Each line of the material is to be written out exactly.
(Source material Opens)
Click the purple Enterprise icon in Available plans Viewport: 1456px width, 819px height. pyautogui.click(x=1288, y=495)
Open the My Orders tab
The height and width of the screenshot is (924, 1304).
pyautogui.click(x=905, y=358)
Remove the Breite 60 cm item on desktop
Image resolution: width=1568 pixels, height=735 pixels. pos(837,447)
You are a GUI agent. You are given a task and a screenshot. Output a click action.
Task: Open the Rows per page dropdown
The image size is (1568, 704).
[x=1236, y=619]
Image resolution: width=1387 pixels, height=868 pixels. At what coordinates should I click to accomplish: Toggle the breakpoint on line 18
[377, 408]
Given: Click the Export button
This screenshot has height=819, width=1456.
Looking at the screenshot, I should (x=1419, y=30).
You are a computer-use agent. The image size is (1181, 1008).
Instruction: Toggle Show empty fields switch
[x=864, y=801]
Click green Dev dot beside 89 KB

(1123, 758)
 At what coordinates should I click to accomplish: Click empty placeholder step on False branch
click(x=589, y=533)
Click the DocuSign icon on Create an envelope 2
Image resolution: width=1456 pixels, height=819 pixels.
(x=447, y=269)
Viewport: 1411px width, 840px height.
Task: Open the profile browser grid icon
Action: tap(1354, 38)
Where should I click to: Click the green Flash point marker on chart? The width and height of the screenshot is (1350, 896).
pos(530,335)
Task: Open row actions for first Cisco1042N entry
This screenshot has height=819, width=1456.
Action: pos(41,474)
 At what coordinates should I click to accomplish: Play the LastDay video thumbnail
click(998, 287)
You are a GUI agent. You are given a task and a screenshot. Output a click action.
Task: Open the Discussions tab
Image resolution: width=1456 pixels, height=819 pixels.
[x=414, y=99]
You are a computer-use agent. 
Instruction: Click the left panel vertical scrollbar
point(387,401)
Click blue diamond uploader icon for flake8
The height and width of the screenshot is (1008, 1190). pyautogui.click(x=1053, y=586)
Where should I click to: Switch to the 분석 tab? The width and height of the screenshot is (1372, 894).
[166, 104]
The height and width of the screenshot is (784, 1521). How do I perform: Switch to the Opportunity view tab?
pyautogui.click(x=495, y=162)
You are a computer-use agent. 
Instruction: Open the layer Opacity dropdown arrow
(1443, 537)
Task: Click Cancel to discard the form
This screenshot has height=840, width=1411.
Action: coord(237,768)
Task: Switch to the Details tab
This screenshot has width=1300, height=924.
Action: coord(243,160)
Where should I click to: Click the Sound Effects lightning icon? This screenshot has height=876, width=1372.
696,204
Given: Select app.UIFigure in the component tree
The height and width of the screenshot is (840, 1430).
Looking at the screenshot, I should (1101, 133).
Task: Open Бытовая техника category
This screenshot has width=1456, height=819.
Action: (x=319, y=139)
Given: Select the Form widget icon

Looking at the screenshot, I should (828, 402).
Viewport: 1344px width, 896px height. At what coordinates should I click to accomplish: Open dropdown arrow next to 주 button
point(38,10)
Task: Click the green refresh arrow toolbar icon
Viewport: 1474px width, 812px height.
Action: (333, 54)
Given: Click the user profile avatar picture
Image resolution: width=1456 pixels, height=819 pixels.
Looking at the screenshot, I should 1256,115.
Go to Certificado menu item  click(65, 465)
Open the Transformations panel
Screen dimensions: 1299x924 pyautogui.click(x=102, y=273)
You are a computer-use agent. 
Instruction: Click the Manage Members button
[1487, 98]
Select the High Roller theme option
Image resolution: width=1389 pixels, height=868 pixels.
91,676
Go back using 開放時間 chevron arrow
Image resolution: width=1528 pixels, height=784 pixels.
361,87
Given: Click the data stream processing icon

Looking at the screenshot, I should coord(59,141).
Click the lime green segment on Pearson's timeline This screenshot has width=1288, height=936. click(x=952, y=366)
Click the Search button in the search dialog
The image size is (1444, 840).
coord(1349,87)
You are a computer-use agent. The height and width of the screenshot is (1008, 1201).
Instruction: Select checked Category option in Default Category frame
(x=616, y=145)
(Source material Closes)
- Answer space
Click the purple Enterprise icon in Available plans Viewport: 1456px width, 819px height. pyautogui.click(x=1288, y=495)
Open the My Orders tab
The height and width of the screenshot is (924, 1304).
pyautogui.click(x=905, y=358)
Remove the Breite 60 cm item on desktop
Image resolution: width=1568 pixels, height=735 pixels. pos(837,447)
You are a GUI agent. You are given a task and a screenshot. Output a click action.
Task: Open the Rows per page dropdown
The image size is (1568, 704).
[x=1236, y=619]
Image resolution: width=1387 pixels, height=868 pixels. At what coordinates should I click to accomplish: Toggle the breakpoint on line 18
[377, 408]
Given: Click the Export button
This screenshot has height=819, width=1456.
Looking at the screenshot, I should (x=1419, y=30).
You are a computer-use agent. The image size is (1181, 1008).
Instruction: Toggle Show empty fields switch
[x=864, y=801]
Click green Dev dot beside 89 KB

(1123, 758)
 At what coordinates should I click to accomplish: Click empty placeholder step on False branch
click(x=589, y=533)
Click the DocuSign icon on Create an envelope 2
Image resolution: width=1456 pixels, height=819 pixels.
(x=447, y=269)
Viewport: 1411px width, 840px height.
Task: Open the profile browser grid icon
Action: tap(1354, 38)
Where should I click to: Click the green Flash point marker on chart? The width and height of the screenshot is (1350, 896).
pos(530,335)
Task: Open row actions for first Cisco1042N entry
This screenshot has height=819, width=1456.
Action: pos(41,474)
 At what coordinates should I click to accomplish: Play the LastDay video thumbnail
click(998, 287)
You are a GUI agent. You are given a task and a screenshot. Output a click action.
Task: Open the Discussions tab
Image resolution: width=1456 pixels, height=819 pixels.
[x=414, y=99]
You are a computer-use agent. 
Instruction: Click the left panel vertical scrollbar
point(387,401)
Click blue diamond uploader icon for flake8
The height and width of the screenshot is (1008, 1190). pyautogui.click(x=1053, y=586)
Where should I click to: Switch to the 분석 tab? The width and height of the screenshot is (1372, 894).
[166, 104]
The height and width of the screenshot is (784, 1521). How do I perform: Switch to the Opportunity view tab?
pyautogui.click(x=495, y=162)
You are a computer-use agent. 
Instruction: Open the layer Opacity dropdown arrow
(1443, 537)
Task: Click Cancel to discard the form
This screenshot has height=840, width=1411.
Action: coord(237,768)
Task: Switch to the Details tab
This screenshot has width=1300, height=924.
Action: coord(243,160)
Where should I click to: Click the Sound Effects lightning icon? This screenshot has height=876, width=1372.
696,204
Given: Select app.UIFigure in the component tree
The height and width of the screenshot is (840, 1430).
Looking at the screenshot, I should (1101, 133).
Task: Open Бытовая техника category
This screenshot has width=1456, height=819.
Action: (x=319, y=139)
Given: Select the Form widget icon

Looking at the screenshot, I should (828, 402).
Viewport: 1344px width, 896px height. At what coordinates should I click to accomplish: Open dropdown arrow next to 주 button
point(38,10)
Task: Click the green refresh arrow toolbar icon
Viewport: 1474px width, 812px height.
Action: (333, 54)
Given: Click the user profile avatar picture
Image resolution: width=1456 pixels, height=819 pixels.
Looking at the screenshot, I should 1256,115.
Go to Certificado menu item  click(65, 465)
Open the Transformations panel
Screen dimensions: 1299x924 pyautogui.click(x=102, y=273)
You are a computer-use agent. 
Instruction: Click the Manage Members button
[1487, 98]
Select the High Roller theme option
Image resolution: width=1389 pixels, height=868 pixels.
91,676
Go back using 開放時間 chevron arrow
Image resolution: width=1528 pixels, height=784 pixels.
361,87
Given: Click the data stream processing icon

Looking at the screenshot, I should coord(59,141).
Click the lime green segment on Pearson's timeline This screenshot has width=1288, height=936. click(x=952, y=366)
Click the Search button in the search dialog
The image size is (1444, 840).
coord(1349,87)
You are a computer-use agent. The height and width of the screenshot is (1008, 1201).
Instruction: Select checked Category option in Default Category frame
(x=616, y=145)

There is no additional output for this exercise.